■ TASK DETAILS
Copy out the records below line for line, with no changes.

■ DATASET ENTRIES

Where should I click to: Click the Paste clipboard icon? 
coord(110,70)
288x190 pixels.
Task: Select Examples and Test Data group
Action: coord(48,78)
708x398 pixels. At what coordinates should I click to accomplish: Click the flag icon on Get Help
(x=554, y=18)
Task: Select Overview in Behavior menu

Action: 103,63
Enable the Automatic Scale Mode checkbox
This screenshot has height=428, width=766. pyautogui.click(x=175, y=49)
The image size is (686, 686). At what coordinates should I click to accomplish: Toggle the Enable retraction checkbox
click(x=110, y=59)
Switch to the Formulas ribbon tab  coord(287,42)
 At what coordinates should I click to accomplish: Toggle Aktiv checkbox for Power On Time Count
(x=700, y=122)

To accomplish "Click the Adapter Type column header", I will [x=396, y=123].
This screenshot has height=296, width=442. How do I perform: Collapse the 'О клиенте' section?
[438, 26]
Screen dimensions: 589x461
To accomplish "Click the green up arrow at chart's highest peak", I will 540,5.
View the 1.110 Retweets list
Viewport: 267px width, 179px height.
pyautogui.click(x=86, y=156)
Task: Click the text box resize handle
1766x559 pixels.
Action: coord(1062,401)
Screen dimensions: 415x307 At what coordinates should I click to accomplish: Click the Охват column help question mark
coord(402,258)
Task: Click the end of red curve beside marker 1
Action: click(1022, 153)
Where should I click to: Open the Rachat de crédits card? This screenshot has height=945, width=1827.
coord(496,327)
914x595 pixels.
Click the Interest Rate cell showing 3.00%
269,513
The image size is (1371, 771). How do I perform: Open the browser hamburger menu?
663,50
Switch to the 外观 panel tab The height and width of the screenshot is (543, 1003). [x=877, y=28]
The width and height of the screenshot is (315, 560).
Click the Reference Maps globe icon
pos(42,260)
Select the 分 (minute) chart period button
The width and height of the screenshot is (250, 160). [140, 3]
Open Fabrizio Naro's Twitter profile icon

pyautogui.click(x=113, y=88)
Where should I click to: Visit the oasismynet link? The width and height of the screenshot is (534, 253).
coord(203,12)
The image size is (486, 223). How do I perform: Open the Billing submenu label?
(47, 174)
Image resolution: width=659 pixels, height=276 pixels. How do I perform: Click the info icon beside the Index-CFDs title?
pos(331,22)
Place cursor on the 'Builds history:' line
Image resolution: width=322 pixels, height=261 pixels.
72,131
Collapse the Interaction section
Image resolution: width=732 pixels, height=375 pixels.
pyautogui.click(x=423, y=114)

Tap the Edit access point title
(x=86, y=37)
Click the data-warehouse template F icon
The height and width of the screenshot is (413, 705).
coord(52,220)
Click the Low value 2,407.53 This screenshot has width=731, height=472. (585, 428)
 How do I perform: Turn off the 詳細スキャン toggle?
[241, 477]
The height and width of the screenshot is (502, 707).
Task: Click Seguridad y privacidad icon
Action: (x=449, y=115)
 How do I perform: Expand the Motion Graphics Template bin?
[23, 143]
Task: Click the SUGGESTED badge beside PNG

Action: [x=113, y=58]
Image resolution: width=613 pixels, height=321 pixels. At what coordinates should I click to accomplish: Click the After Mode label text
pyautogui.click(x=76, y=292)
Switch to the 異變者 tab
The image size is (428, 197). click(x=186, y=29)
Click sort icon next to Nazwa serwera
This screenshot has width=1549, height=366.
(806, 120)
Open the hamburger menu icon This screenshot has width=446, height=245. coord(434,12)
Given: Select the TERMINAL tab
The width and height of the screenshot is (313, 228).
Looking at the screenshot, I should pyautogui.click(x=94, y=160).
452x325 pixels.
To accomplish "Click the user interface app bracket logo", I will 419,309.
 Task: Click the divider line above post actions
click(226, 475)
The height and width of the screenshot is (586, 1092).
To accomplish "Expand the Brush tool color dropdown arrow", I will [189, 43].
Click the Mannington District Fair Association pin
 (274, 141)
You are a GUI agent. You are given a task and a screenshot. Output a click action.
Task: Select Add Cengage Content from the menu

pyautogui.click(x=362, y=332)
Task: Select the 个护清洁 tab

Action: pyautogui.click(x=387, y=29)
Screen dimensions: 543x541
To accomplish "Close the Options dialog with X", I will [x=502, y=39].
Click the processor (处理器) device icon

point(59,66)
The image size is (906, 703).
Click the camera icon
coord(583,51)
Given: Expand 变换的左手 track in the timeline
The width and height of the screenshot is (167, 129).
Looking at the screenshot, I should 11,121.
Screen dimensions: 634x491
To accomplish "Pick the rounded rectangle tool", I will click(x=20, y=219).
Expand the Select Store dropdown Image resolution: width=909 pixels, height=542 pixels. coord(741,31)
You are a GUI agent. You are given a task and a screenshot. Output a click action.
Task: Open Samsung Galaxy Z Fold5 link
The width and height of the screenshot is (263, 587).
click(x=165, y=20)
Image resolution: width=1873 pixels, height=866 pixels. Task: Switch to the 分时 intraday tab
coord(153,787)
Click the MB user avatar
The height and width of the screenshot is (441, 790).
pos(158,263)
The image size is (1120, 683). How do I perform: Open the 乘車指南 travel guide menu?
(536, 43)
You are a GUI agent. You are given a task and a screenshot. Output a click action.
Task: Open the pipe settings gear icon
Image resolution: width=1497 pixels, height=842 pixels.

■ THE OUTPUT
Where should I click to: Click the Paste clipboard icon? 
coord(110,70)
288x190 pixels.
Task: Select Examples and Test Data group
Action: coord(48,78)
708x398 pixels. At what coordinates should I click to accomplish: Click the flag icon on Get Help
(x=554, y=18)
Task: Select Overview in Behavior menu

Action: 103,63
Enable the Automatic Scale Mode checkbox
This screenshot has height=428, width=766. pyautogui.click(x=175, y=49)
The image size is (686, 686). At what coordinates should I click to accomplish: Toggle the Enable retraction checkbox
click(x=110, y=59)
Switch to the Formulas ribbon tab  coord(287,42)
 At what coordinates should I click to accomplish: Toggle Aktiv checkbox for Power On Time Count
(x=700, y=122)

To accomplish "Click the Adapter Type column header", I will [x=396, y=123].
This screenshot has height=296, width=442. How do I perform: Collapse the 'О клиенте' section?
[438, 26]
Screen dimensions: 589x461
To accomplish "Click the green up arrow at chart's highest peak", I will 540,5.
View the 1.110 Retweets list
Viewport: 267px width, 179px height.
pyautogui.click(x=86, y=156)
Task: Click the text box resize handle
1766x559 pixels.
Action: coord(1062,401)
Screen dimensions: 415x307 At what coordinates should I click to accomplish: Click the Охват column help question mark
coord(402,258)
Task: Click the end of red curve beside marker 1
Action: click(1022, 153)
Where should I click to: Open the Rachat de crédits card? This screenshot has height=945, width=1827.
coord(496,327)
914x595 pixels.
Click the Interest Rate cell showing 3.00%
269,513
The image size is (1371, 771). How do I perform: Open the browser hamburger menu?
663,50
Switch to the 外观 panel tab The height and width of the screenshot is (543, 1003). [x=877, y=28]
The width and height of the screenshot is (315, 560).
Click the Reference Maps globe icon
pos(42,260)
Select the 分 (minute) chart period button
The width and height of the screenshot is (250, 160). [140, 3]
Open Fabrizio Naro's Twitter profile icon

pyautogui.click(x=113, y=88)
Where should I click to: Visit the oasismynet link? The width and height of the screenshot is (534, 253).
coord(203,12)
The image size is (486, 223). How do I perform: Open the Billing submenu label?
(47, 174)
Image resolution: width=659 pixels, height=276 pixels. How do I perform: Click the info icon beside the Index-CFDs title?
pos(331,22)
Place cursor on the 'Builds history:' line
Image resolution: width=322 pixels, height=261 pixels.
72,131
Collapse the Interaction section
Image resolution: width=732 pixels, height=375 pixels.
pyautogui.click(x=423, y=114)

Tap the Edit access point title
(x=86, y=37)
Click the data-warehouse template F icon
The height and width of the screenshot is (413, 705).
coord(52,220)
Click the Low value 2,407.53 This screenshot has width=731, height=472. (585, 428)
 How do I perform: Turn off the 詳細スキャン toggle?
[241, 477]
The height and width of the screenshot is (502, 707).
Task: Click Seguridad y privacidad icon
Action: (x=449, y=115)
 How do I perform: Expand the Motion Graphics Template bin?
[23, 143]
Task: Click the SUGGESTED badge beside PNG

Action: [x=113, y=58]
Image resolution: width=613 pixels, height=321 pixels. At what coordinates should I click to accomplish: Click the After Mode label text
pyautogui.click(x=76, y=292)
Switch to the 異變者 tab
The image size is (428, 197). click(x=186, y=29)
Click sort icon next to Nazwa serwera
This screenshot has width=1549, height=366.
(806, 120)
Open the hamburger menu icon This screenshot has width=446, height=245. coord(434,12)
Given: Select the TERMINAL tab
The width and height of the screenshot is (313, 228).
Looking at the screenshot, I should pyautogui.click(x=94, y=160).
452x325 pixels.
To accomplish "Click the user interface app bracket logo", I will 419,309.
 Task: Click the divider line above post actions
click(226, 475)
The height and width of the screenshot is (586, 1092).
To accomplish "Expand the Brush tool color dropdown arrow", I will [189, 43].
Click the Mannington District Fair Association pin
 (274, 141)
You are a GUI agent. You are given a task and a screenshot. Output a click action.
Task: Select Add Cengage Content from the menu

pyautogui.click(x=362, y=332)
Task: Select the 个护清洁 tab

Action: pyautogui.click(x=387, y=29)
Screen dimensions: 543x541
To accomplish "Close the Options dialog with X", I will [x=502, y=39].
Click the processor (处理器) device icon

point(59,66)
The image size is (906, 703).
Click the camera icon
coord(583,51)
Given: Expand 变换的左手 track in the timeline
The width and height of the screenshot is (167, 129).
Looking at the screenshot, I should 11,121.
Screen dimensions: 634x491
To accomplish "Pick the rounded rectangle tool", I will click(x=20, y=219).
Expand the Select Store dropdown Image resolution: width=909 pixels, height=542 pixels. coord(741,31)
You are a GUI agent. You are given a task and a screenshot. Output a click action.
Task: Open Samsung Galaxy Z Fold5 link
The width and height of the screenshot is (263, 587).
click(x=165, y=20)
Image resolution: width=1873 pixels, height=866 pixels. Task: Switch to the 分时 intraday tab
coord(153,787)
Click the MB user avatar
The height and width of the screenshot is (441, 790).
pos(158,263)
The image size is (1120, 683). How do I perform: Open the 乘車指南 travel guide menu?
(536, 43)
You are a GUI agent. You are given a task and a screenshot. Output a click action.
Task: Open the pipe settings gear icon
Image resolution: width=1497 pixels, height=842 pixels.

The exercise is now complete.